What needs to be done: Nothing but the line containing "[CHP’de yeni ihraç" and the lines after it in the entries below should appear, each repeated exactly.
┄┄┄┄┄┄┄┄┄┄
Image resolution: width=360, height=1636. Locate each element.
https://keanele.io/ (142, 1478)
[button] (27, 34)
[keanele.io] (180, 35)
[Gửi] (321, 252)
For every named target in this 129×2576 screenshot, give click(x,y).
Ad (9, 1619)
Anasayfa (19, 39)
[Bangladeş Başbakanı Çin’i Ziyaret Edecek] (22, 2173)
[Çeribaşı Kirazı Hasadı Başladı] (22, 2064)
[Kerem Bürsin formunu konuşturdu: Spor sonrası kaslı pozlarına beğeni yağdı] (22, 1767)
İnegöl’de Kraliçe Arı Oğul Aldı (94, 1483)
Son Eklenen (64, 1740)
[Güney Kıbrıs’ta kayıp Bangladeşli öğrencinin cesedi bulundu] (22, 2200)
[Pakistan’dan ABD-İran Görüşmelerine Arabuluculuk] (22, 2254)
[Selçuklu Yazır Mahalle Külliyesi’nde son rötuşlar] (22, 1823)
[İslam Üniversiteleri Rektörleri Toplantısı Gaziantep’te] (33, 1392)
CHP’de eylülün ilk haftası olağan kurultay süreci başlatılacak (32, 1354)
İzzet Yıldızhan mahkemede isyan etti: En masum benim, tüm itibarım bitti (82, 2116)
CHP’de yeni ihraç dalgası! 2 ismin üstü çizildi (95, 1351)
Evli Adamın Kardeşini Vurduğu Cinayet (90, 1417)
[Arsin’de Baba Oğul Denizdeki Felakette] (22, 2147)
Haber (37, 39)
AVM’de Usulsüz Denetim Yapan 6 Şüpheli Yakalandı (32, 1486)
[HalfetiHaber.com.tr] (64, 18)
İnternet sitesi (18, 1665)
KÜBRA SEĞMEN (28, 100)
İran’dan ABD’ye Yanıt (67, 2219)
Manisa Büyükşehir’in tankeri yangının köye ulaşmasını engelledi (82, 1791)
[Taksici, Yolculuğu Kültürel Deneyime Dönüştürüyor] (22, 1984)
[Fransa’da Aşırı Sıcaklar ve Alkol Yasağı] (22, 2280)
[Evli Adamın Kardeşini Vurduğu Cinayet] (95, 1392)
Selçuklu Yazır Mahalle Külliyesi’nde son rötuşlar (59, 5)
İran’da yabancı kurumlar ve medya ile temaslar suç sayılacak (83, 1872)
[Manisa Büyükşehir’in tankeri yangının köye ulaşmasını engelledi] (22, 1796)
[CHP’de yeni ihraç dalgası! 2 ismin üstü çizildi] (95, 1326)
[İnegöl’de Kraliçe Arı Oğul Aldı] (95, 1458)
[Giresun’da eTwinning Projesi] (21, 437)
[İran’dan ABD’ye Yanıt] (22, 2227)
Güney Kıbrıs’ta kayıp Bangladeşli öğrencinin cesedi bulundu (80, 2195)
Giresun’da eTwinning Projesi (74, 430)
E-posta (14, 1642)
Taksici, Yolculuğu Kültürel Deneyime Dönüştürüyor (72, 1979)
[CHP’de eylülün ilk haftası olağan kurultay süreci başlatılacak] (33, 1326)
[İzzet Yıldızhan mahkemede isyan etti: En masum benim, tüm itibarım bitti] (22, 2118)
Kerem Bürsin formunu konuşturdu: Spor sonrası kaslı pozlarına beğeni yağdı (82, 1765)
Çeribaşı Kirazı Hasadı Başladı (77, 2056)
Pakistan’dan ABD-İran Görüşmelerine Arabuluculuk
┄┄┄┄┄┄┄┄┄┄
Finished exercise:
[CHP’de yeni ihraç dalgası! 2 ismin üstü çizildi] (95, 1326)
[İnegöl’de Kraliçe Arı Oğul Aldı] (95, 1458)
[Giresun’da eTwinning Projesi] (21, 437)
[İran’dan ABD’ye Yanıt] (22, 2227)
Güney Kıbrıs’ta kayıp Bangladeşli öğrencinin cesedi bulundu (80, 2195)
Giresun’da eTwinning Projesi (74, 430)
E-posta (14, 1642)
Taksici, Yolculuğu Kültürel Deneyime Dönüştürüyor (72, 1979)
[CHP’de eylülün ilk haftası olağan kurultay süreci başlatılacak] (33, 1326)
[İzzet Yıldızhan mahkemede isyan etti: En masum benim, tüm itibarım bitti] (22, 2118)
Kerem Bürsin formunu konuşturdu: Spor sonrası kaslı pozlarına beğeni yağdı (82, 1765)
Çeribaşı Kirazı Hasadı Başladı (77, 2056)
Pakistan’dan ABD-İran Görüşmelerine Arabuluculuk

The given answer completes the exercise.